> PASSAGE PROVIDED:
------------------------
Personal information
- Date of birth: 3 September 1993 (age 32)
- Position(s): Midfielder; defender;

Team information
- Current team: TP Mazembe
- Number: 12

College career
- Years: Team / Apps / (Gls)
- 2014: Navarro College

Senior career*
- Years: Team / Apps / (Gls)
- 2008: Norman Mantley
- 2010: Meadhaven
- Arnett Gardens FC
- 2025–: TP Mazembe

International career^{‡}
- 2007–2010: Jamaica U-17 / 9 / (1)
- 2009–2010: Jamaica U-20 / 7 / (0)
- 2015–: Jamaica / 2+ / (1)

Medal record
Representing Jamaica
CONCACAF W Championship
| Third place | 2018 United States |  |

= Shanise Foster =

Jamaican footballer (born 1993)

Shanise Foster (born 3 September 1993) is a Jamaican footballer who plays as a midfielder for LINAFF club TP Mazembe and the Jamaica women's national team.
------------------------
> WORK TO COMPLETE:
a) Reproduce the part of the Shanise Foster profile that starts at "- 2008: Norman" and ends at "U-20 / 7 / (0)".
b) Using the Shanise Foster profile, explain in one to three sentences what its medal record shows.

> SUPPLIED MATERIAL:
------------------------
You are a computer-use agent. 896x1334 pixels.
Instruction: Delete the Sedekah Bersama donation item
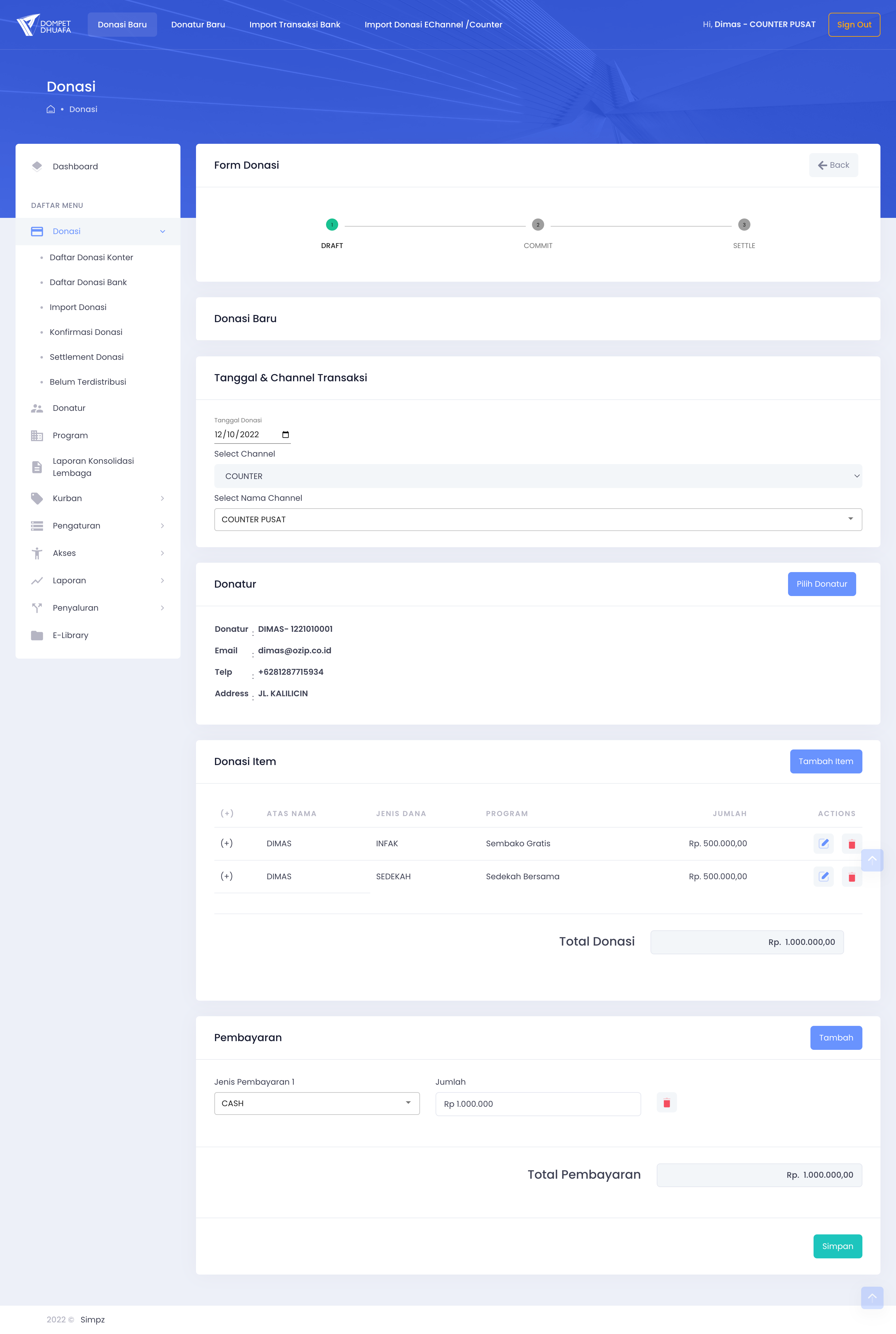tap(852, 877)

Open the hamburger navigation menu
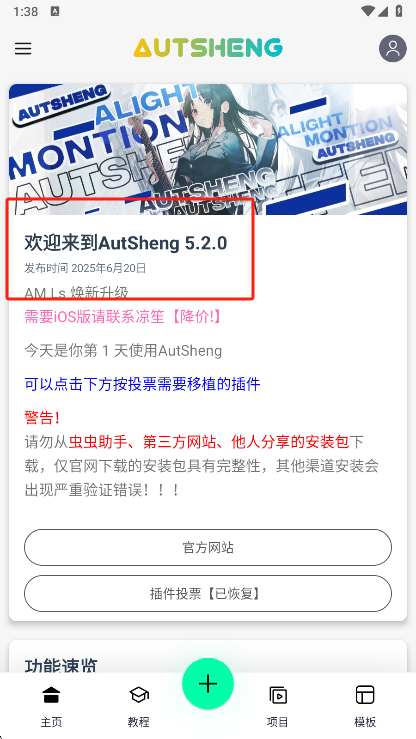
------------------------
> TASK RESPONSES:
a)
- 2008: Norman Mantley
- 2010: Meadhaven
- Arnett Gardens FC
- 2025–: TP Mazembe

International career^{‡}
- 2007–2010: Jamaica U-17 / 9 / (1)
- 2009–2010: Jamaica U-20 / 7 / (0)

b) The medal record shows a third-place finish at the CONCACAF W Championship. That tournament took place in 2018 in the United States, and the medal was won representing Jamaica.